AI in legal industry — A case study on predicting judgements through deep learning

Nikhil Chandna
12 min readApr 8, 2020

--

The statue of justice

Throughout history, people have relied on courts, juries, kings and queens for delivering justice. Today the ability of courts to provide fair and swift justice to its citizens is not only one of the most important obligations of any country but is a primary pillar of a democracy.

India which prides itself as being the world’s largest democracy remains wanting when it comes to the judicial system. It struggles with one of the world’s highest backlogs of pending cases which can be attributed to the shortage of judges and legal loopholes that delay judgments. It is estimated that India has only 19 judges for every million citizens.

What is this case study about?

In this case study, we have trained and built a deep learning-based model to predict judgements issued by the Supreme Court of India with considerable accuracy.
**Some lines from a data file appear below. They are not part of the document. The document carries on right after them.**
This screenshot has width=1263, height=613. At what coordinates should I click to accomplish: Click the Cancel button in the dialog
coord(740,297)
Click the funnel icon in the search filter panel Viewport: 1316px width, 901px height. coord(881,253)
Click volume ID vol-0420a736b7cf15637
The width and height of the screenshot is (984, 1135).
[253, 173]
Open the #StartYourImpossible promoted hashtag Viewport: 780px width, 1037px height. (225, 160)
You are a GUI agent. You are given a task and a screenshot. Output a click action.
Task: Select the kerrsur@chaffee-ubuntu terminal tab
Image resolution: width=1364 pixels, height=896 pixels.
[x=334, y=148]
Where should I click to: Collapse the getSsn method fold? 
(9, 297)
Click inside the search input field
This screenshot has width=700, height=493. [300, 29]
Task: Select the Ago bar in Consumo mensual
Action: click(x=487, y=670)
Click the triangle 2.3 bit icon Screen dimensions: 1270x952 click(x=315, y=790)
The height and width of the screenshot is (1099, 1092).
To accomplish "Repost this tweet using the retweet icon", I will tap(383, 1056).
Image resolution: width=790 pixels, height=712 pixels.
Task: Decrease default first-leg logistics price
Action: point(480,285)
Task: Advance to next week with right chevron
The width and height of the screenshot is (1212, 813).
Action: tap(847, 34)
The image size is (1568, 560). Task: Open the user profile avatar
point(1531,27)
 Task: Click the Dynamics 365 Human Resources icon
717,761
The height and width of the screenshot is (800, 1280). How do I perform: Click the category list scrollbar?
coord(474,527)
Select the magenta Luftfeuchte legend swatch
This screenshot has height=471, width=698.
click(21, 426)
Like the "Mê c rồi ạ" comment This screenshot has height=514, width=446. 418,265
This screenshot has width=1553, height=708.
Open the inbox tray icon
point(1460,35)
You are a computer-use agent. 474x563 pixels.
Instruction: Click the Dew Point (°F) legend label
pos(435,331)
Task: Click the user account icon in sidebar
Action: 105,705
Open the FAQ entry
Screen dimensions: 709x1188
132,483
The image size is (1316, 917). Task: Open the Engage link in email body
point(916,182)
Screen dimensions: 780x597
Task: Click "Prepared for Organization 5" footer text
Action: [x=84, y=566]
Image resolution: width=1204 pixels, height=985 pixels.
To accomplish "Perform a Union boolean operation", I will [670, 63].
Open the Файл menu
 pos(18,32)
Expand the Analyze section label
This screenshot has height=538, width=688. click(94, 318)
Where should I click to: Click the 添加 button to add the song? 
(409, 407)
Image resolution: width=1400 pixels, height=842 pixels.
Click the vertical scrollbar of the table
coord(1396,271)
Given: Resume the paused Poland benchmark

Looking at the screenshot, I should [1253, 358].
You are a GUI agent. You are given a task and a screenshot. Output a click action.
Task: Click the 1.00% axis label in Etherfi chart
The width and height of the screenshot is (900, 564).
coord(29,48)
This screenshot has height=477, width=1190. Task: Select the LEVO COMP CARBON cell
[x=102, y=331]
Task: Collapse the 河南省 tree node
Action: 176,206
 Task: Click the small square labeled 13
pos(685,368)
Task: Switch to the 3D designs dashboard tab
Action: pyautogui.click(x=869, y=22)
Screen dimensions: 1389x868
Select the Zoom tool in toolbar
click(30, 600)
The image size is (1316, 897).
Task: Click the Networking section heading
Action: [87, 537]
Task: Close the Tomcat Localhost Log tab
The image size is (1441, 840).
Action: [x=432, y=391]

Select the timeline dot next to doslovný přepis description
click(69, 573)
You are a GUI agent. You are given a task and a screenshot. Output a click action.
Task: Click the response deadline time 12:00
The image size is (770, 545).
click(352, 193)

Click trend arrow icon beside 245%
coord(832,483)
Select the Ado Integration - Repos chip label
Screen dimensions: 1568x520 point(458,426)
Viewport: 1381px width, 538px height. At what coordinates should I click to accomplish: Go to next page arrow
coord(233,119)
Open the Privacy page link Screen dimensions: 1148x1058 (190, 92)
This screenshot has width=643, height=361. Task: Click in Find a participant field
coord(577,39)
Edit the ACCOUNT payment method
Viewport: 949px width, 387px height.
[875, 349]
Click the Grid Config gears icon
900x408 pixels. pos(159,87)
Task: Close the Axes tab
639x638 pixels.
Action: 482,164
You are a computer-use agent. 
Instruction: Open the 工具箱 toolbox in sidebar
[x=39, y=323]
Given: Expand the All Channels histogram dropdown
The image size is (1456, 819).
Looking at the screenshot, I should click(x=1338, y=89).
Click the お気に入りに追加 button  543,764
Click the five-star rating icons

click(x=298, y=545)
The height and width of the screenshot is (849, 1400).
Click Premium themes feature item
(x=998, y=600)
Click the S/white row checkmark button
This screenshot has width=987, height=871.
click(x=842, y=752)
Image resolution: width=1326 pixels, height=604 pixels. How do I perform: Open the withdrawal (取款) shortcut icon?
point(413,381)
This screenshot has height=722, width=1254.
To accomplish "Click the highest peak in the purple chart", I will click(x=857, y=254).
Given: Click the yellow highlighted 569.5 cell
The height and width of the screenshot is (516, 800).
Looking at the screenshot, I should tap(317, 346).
Our aim is to set the ball rolling for an advanced ML solution in the future that can augment the decision-making capability of judges to help speed up the legal process and bring relief to millions.

As for the structure of this article, we’ll talk briefly about the benefits of Machine Learning (ML) in legal, the technology we’ve used to predict decisions and discuss in detail the process we adopted for prediction starting from gathering relevant data to building a deep learning model. We shall also outline the next steps to improve the model to enhance its accuracy. Lastly, you can find our contact information for any questions or suggestions and to touch base for collaborating with us.

Why Machine Learning?

Machine learning has begun to revolutionize various industries already and we can’t think of a reason why it shouldn’t be able to help in India’s legal system. Its power to analyze vast amounts of data to learn patterns and predict outcomes can especially come in handy in the legal sector. The latest advancements in Machine learning, especially in the sub field of NLP, makes it all the more relevant. Already, there are solutions and bots in the market where NLP is used to ‘smart search’ existing judgements and rulings to help with the preparation of a new case.

Why not traditional ML?

Models that predict legal outcomes have been built in abundance in the last few years but these tend to rely more on traditional machine learning algorithms with greater stress towards feature engineering; for example- ruling history of judges, appeal origin court and sections. An additional layer of contextual AI will certainly help here, that’s why we decided to give Deep learning a go here.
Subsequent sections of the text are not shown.